» Text
Lot 68

MARITIME INTEREST: PAIR OF EARLY VICTORIAN OAK FRAMED AND LEATHER UPHOLSTERED LIBRARY ARMCHAIRS
CIRCA 1842





Auction: Day One: 14 March 2012 From 10am
Description
each with high padded back and seat in red leather flanked by part padded arms ending in scrolled hand holds, raised on lappet carved legs with brass caps and castors, one chair fitted with a brass and oak adjustable bookrest and bearing a white metal plaque inscribed 'HMS Brittania/the wooden home of/Will. F. Blair/for 7 years/1842', the other chair lacking bookrest, bearing similar plaque engraved 'The Royal George/Sunk at Spithead Aug 19th 1782/1100 souls perished/Recovered 1840' (2)
69cm wide, 112cm high, 72cm deep
Footnote
Note: HMS Britannia was a 120-gun first-rate ship-of-the-line of the Royal Navy, laid down in 1813 and launched on 20 October 1820. Commissioned in 1823, she saw service in the Mediterranean from 1830 to 1841. She was decommissioned in 1843, before returning to service for the Crimean War, from 1851-4. She returned to England at the beginning of 1855 and that year became a hospital ship at Portsmouth, then a cadet training ship in 1859. She was moved to Portland in 1862, then Dartmouth in 1863. She was finally sold for scrapping in 1869. These timbers were presumably removed when she was first decomissioned in 1842-3.

» Entries provided
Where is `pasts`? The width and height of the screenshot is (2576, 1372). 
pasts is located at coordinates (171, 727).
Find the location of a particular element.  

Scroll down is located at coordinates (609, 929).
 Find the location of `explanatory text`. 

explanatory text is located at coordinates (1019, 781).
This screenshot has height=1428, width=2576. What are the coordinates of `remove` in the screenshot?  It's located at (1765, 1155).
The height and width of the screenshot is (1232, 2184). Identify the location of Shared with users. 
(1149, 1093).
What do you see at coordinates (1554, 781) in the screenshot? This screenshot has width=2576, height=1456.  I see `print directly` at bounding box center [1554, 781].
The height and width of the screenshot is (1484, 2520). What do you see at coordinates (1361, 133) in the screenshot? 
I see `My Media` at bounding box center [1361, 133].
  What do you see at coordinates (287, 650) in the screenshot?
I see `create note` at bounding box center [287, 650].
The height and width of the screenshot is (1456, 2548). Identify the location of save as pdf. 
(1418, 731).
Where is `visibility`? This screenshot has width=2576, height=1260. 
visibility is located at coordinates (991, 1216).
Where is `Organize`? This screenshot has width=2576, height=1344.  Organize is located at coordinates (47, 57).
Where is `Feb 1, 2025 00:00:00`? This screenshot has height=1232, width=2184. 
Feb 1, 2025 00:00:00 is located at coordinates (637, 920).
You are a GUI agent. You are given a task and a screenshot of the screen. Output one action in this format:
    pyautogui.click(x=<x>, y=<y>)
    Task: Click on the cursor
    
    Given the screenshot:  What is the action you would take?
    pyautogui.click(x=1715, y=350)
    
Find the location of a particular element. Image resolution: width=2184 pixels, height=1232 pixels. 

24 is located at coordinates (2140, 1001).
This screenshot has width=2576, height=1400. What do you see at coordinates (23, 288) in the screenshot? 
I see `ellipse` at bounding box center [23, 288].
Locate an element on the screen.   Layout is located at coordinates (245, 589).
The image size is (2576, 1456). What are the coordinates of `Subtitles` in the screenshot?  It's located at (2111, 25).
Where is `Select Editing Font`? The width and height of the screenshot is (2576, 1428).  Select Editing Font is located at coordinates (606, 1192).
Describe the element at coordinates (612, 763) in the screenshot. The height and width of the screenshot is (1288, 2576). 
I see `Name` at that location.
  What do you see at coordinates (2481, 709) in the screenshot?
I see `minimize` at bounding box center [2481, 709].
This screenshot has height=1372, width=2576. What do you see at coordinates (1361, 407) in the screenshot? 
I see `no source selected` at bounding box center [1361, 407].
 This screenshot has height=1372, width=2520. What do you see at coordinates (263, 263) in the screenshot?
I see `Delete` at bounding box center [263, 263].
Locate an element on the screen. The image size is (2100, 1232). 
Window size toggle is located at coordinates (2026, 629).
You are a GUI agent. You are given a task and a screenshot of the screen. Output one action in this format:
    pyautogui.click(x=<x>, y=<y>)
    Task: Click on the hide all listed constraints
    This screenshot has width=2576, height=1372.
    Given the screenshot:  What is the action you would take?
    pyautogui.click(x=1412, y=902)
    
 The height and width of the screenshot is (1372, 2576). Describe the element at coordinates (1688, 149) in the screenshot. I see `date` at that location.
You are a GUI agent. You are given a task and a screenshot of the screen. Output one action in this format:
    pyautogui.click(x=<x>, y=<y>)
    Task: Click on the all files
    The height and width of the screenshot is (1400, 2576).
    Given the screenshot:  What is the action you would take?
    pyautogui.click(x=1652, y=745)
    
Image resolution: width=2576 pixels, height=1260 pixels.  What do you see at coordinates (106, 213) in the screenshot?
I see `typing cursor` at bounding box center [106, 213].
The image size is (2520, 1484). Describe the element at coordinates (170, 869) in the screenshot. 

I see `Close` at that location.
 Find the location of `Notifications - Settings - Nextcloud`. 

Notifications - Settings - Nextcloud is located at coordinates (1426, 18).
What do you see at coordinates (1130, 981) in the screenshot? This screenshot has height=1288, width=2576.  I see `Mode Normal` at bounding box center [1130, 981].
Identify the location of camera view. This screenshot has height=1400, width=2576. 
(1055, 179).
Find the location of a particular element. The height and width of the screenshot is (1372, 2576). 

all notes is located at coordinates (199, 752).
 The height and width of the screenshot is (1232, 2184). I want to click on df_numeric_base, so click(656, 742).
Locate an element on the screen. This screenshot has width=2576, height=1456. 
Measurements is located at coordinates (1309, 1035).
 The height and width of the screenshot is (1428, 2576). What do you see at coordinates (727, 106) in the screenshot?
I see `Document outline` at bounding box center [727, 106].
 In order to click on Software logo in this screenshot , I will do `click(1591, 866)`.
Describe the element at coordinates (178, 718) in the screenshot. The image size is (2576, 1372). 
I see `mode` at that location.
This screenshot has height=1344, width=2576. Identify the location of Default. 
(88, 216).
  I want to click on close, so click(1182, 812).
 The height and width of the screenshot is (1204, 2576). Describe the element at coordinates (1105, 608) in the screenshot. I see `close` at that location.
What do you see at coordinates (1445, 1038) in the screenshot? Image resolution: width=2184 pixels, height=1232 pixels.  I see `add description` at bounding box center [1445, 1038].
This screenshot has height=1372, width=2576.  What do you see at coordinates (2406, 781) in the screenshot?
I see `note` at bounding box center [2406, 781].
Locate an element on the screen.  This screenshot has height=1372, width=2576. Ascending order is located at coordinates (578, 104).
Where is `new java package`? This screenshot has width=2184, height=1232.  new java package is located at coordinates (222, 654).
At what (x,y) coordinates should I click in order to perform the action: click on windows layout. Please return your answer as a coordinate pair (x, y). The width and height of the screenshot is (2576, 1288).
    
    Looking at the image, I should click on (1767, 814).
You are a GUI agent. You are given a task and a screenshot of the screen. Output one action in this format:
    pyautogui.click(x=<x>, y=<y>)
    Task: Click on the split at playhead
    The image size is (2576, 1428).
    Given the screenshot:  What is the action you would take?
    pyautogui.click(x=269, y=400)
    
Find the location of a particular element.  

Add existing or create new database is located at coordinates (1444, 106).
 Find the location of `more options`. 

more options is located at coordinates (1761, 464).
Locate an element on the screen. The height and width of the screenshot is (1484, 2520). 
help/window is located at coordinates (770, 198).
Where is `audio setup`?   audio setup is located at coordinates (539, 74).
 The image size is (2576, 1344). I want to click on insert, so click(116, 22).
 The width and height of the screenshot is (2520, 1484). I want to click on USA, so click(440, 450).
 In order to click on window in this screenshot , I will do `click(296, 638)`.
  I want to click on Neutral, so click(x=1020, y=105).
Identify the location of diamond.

» To do
**1.** According to the auction listing, on what date was HMS Britannia launched?
**2.** Reproduce the auction listing from "69cm wide, 112cm" to "decomissioned in 1842-3." word for word.
**3.** List every dimension that the auction listing gives for the armchairs.

» Results in order
**1.** HMS Britannia was launched on 20 October 1820.

**2.**
69cm wide, 112cm high, 72cm deep
Footnote
Note: HMS Britannia was a 120-gun first-rate ship-of-the-line of the Royal Navy, laid down in 1813 and launched on 20 October 1820. Commissioned in 1823, she saw service in the Mediterranean from 1830 to 1841. She was decommissioned in 1843, before returning to service for the Crimean War, from 1851-4. She returned to England at the beginning of 1855 and that year became a hospital ship at Portsmouth, then a cadet training ship in 1859. She was moved to Portland in 1862, then Dartmouth in 1863. She was finally sold for scrapping in 1869. These timbers were presumably removed when she was first decomissioned in 1842-3.

**3.** 69cm wide, 112cm high, 72cm deep